COMMENTARY. The availability of advanced genetic technology enables analyses for multiple disorders to be done concurrently. This has led to the incidental finding of medical information unrelated to the clinical indication for testing. The struggles surrounding incidental or secondary findings (IF/SF) are not new, however, this paper exemplifies the continued dilemmas surrounding the informed consent process and the lack of clear direction for providers in disclosing IF information to patients.

The ACMG has addressed informed consent for IF/SF [2]. However, these processes remain inconsistent for IF/SF encountered via aCGH and large NGS panels which test for groups of disorders and are not limited to analysis of only phenotypically indicated diseases.

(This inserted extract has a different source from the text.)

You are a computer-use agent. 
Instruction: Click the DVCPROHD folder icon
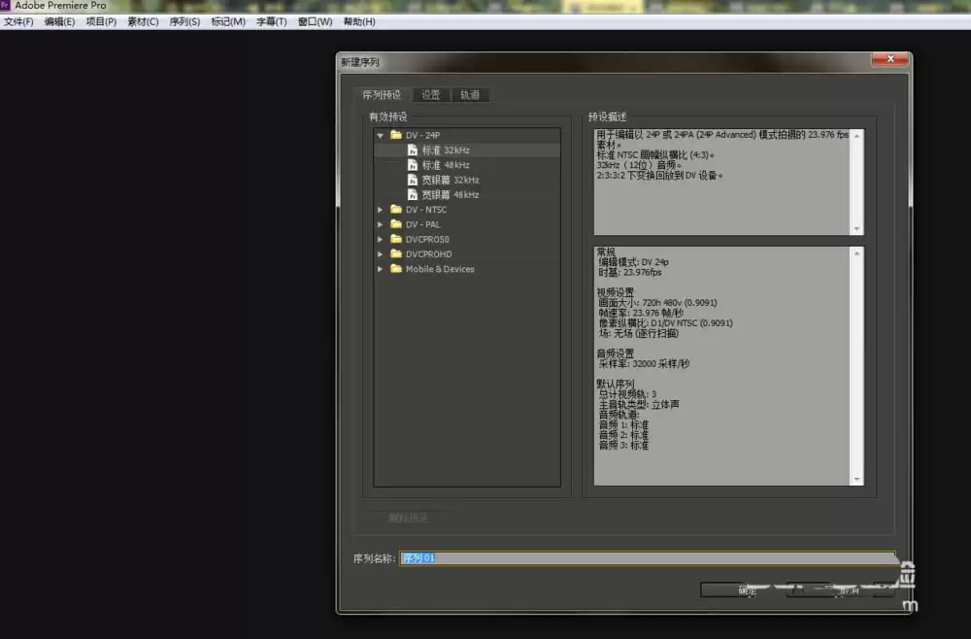point(396,254)
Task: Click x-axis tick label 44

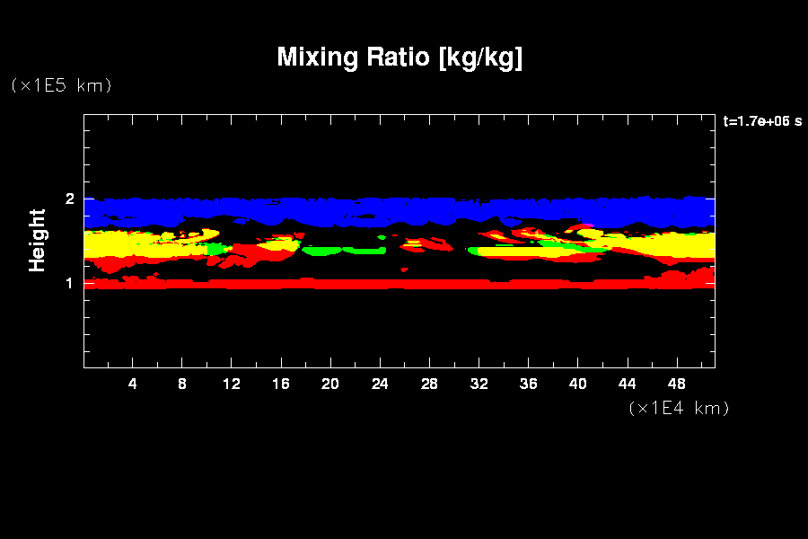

A recent review of large NGS epilepsy panels highlighted the importance of knowing the content of these panels so that accurate pretest information can be provided to improve the informed consent process [3]. While it is unrealistic to provide counseling on every IF possible, it is realistic to provide anticipatory guidance as to the range of impact of these IF.

The reporting of difficulty in the disclosure of IF by the providers, especially when not anticipated, validates previous recommendations that all practitioners anticipate and plan for IF in pretest discussions with patients [4]. An approach where IF are expected would normalize the scenario for patients and providers so that a shared-decision-making process can be utilized to promote the delivery and receiving of results. The need to delineate what is required to provide accurate information to guide these discussions has been recognized [5]. Such resources will prove crucial for adequate informed consent and understanding for both clinicians and patients. With this endpoint in mind, further recommendations, guidelines, education, and resources for pretest counseling and consent requirements surrounding IF/SF need to be formalized to ensure consistent practice.